# how do I delay or ban an IP from ssh into my box?

## genfive

my syslog shows that someone is trying to brute-force ssh into my home linux box with all different username password combos... it seems to be from this one IP.

Is there a way to configure my sshd so that after a number of unsuccessful tries, it will ban that particular IP, or at least delay it for a while? thanks.

----------

## wynn

Shouldn't this be something for your firewall?

----------

## genfive

 *wynn wrote:*   

> Shouldn't this be something for your firewall?

 

my firewall? it is a dlink 4port router. sure I can put the IP manually in there, but 1. it is not automatic, and 2. the little box has limited memory capacity

----------

## NeddySeagoon

genfive,

Its a standard user/passwd guessing script.
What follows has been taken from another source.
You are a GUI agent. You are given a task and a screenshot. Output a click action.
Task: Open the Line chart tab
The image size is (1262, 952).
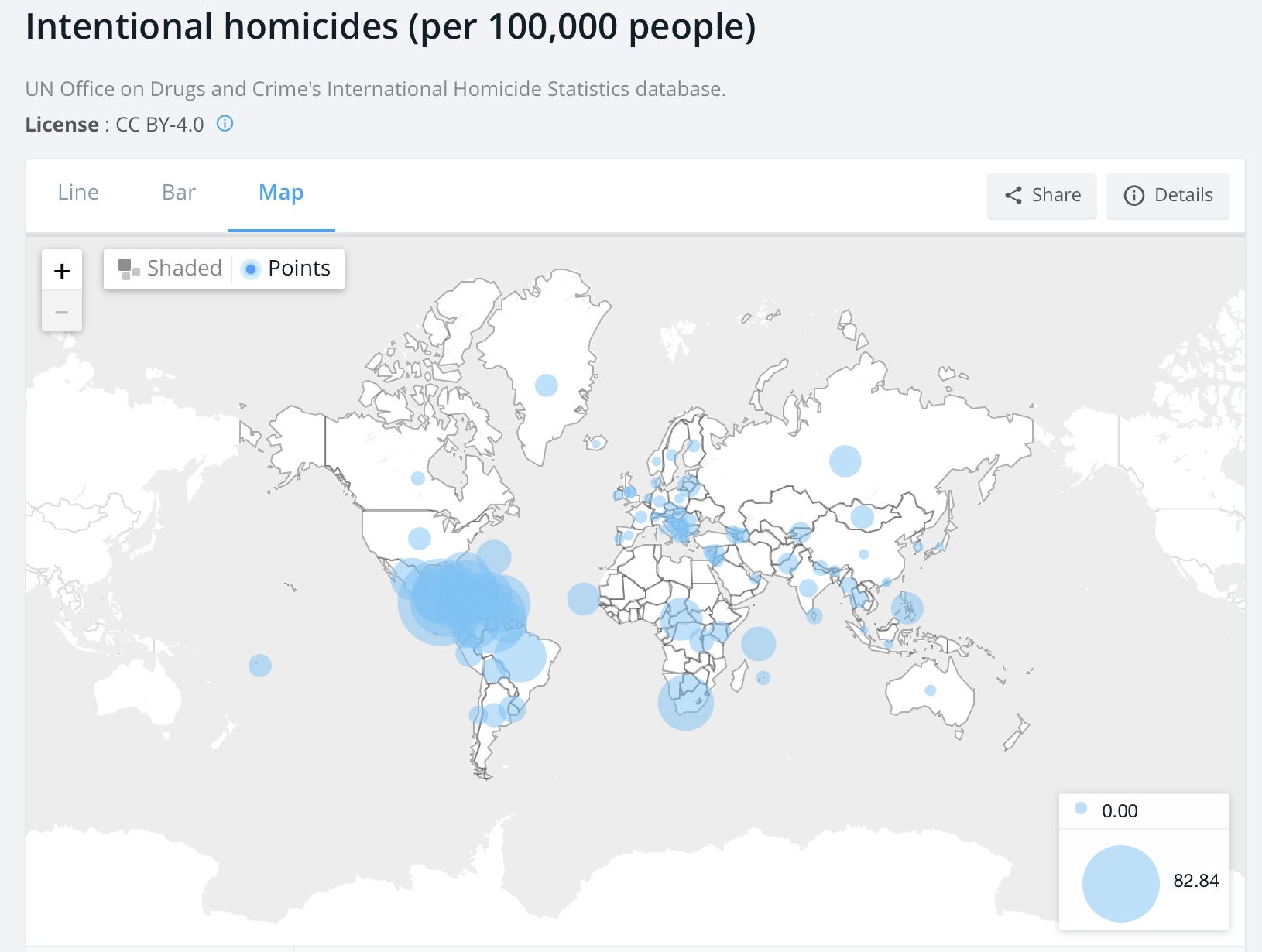point(78,193)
I get attacks like that most days from different IPs.

Make sure that sshd does not accept root logins - everyone has a root user, so there is no point in giving that information away.

Enforce strong passwords - thats easy if you have cracklib. Better, use key based authenticaltion, so you can disable passwords.
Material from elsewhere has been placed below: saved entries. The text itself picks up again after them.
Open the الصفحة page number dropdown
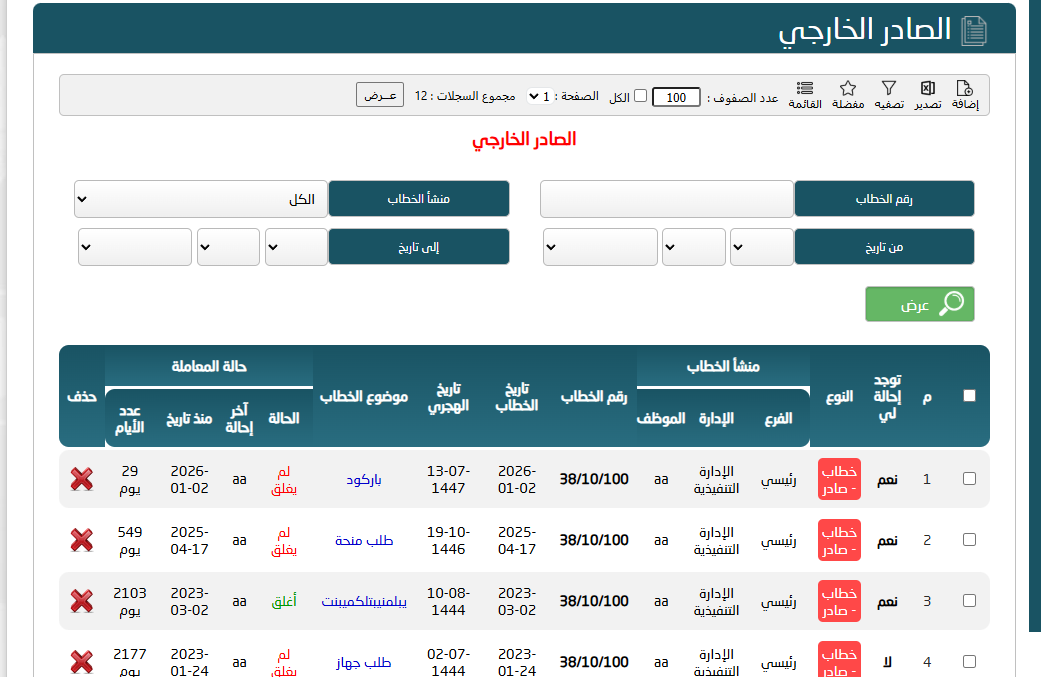This screenshot has width=1041, height=677. pos(539,97)
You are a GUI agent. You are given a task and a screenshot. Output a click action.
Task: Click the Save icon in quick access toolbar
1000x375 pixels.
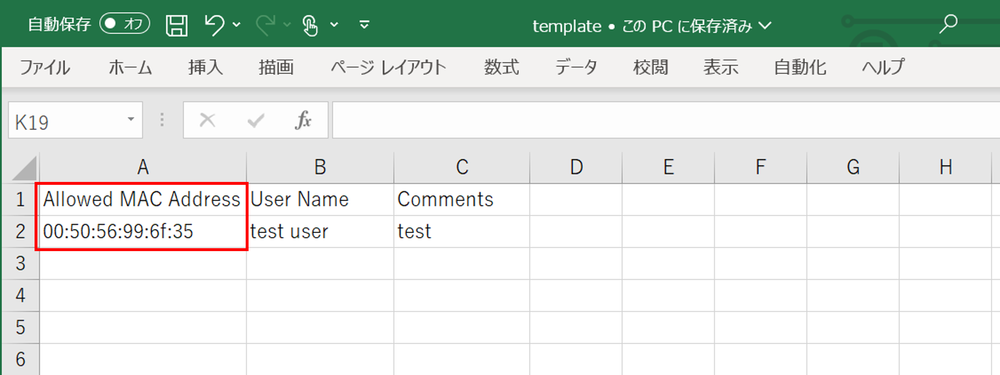tap(177, 25)
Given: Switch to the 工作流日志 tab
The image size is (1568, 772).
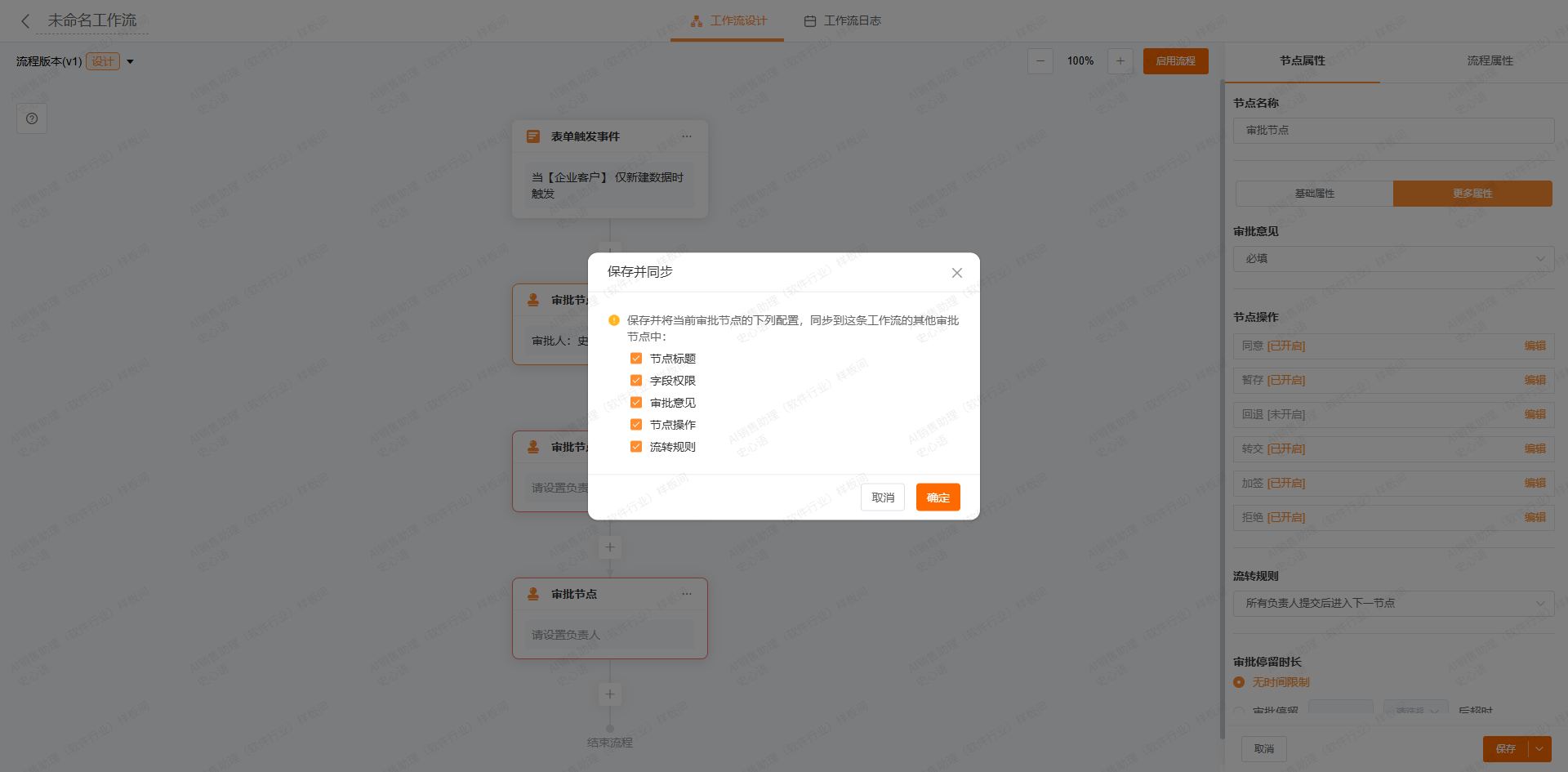Looking at the screenshot, I should (x=843, y=21).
Your users then need to provide you with their public key and have their private key available to authenticate.

Run ntp-client and ntpd, so when you get bored, you can complain to the orignating ISPs. Accurate time allows the ISP to track down users with dynamic IPs.
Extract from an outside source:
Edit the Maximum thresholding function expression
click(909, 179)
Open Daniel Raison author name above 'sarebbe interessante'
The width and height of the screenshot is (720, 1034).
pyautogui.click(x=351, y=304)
If you still have problems, begin populating /etc/hosts.deny with IPs to reject, or better, /etc/hosts.accept.

----------

## genfive

 *NeddySeagoon wrote:*   

> genfive,
> 
> Its a standard user/passwd guessing script. I get attacks like that most days from different IPs.
> 
> Make sure that sshd does not accept root logins - everyone has a root user, so there is no point in giving that information away.
> ...

 

Hi Neddy,

Cool. I am new to this linux stuff, let along security.  I will disable root logins.  What is that cracklib you are talking about? Thanks.

----------

## The Mad Crapper

 *genfive wrote:*   

> my syslog shows that someone is trying to brute-force ssh into my home linux box with all different username password combos... it seems to be from this one IP.
> 
> Is there a way to configure my sshd so that after a number of unsuccessful tries, it will ban that particular IP, or at least delay it for a while? thanks.

 

I had the same thing going on, and after looking up all the IP addresses on ARIN, found they were all in China. I have no friends in China. So i just used iptables to drop anything from those networks...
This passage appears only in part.